22-Mar-2019: Physicists observe Matter-Antimatter Asymmetry in Charm Particle decays

Physicists from the Large Hadron Collider beauty (LHCb) Collaboration at CERN have observed, for the first time, the matter-antimatter asymmetry known as charge-parity (CP) violation in the decays of a D0 meson, a subatomic particle made up of a charm quark and an up antiquark.

The term CP refers to the transformation that swaps a particle with the mirror image of its antiparticle. The weak interactions of the Standard Model of particle physics are known to induce a difference in the behavior of some particles and of their CP counterparts, an asymmetry known as CP violation.
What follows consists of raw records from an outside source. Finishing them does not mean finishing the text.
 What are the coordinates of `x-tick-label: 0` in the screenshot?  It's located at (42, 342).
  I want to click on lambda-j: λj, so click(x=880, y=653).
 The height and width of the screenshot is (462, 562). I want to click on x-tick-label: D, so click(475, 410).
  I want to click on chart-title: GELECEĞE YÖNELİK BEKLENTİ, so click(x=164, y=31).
This asymmetry is one of the key ingredients required to explain why today’s Universe is only composed of matter particles, with essentially no residual presence of antimatter.

The phenomenon was first observed in 1964 in the decays of particles called neutral K mesons, which contain a strange quark, and the two physicists who made the discovery, James Cronin and Val Fitch, were awarded the Nobel Prize in physics in 1980. Such a discovery came as a great surprise at the time, as it was firmly believed by the community of particle physicists that the CP symmetry could not be violated.

In the early 1970s, Makoto Kobayashi and Toshihide Maskawa realized that CP violation could be included naturally in the Standard Model. Their fundamental idea was confirmed eventually three decades later by the discovery of CP violation in the decays of neutral B mesons, which contain a bottom quark, by the BaBar and Belle collaborations, leading to the award of the 2008 Nobel Prize in physics to Kobayashi and Maskawa.

There have been many attempts to measure matter-antimatter asymmetry, but, until now, no one has succeeded. It’ a milestone in antimatter research.

To observe the CP asymmetry in the D0 meson, the physicists used the full dataset delivered by the Large Hadron Collider to the LHCb experiment between 2011 and 2018 to look for decays of the D0 meson and its antiparticle, the anti-D0, into either kaons or pions.

We don’t see antimatter in our world, so we have to artificially produce it. The data from these collisions enables us to map the decay and transformation of unstable particles into more stable byproducts.

The result has a statistical significance of 5.3 standard deviations, exceeding the threshold of 5 standard deviations used by particle physicists to claim a discovery.

Ever since the discovery of the D meson more than 40 years ago, particle physicists have suspected that CP violation also occurs in this system, but it was only now, using essentially the full data sample collected by the experiment, that the LHCb Collaboration has finally been able to observe the effect.”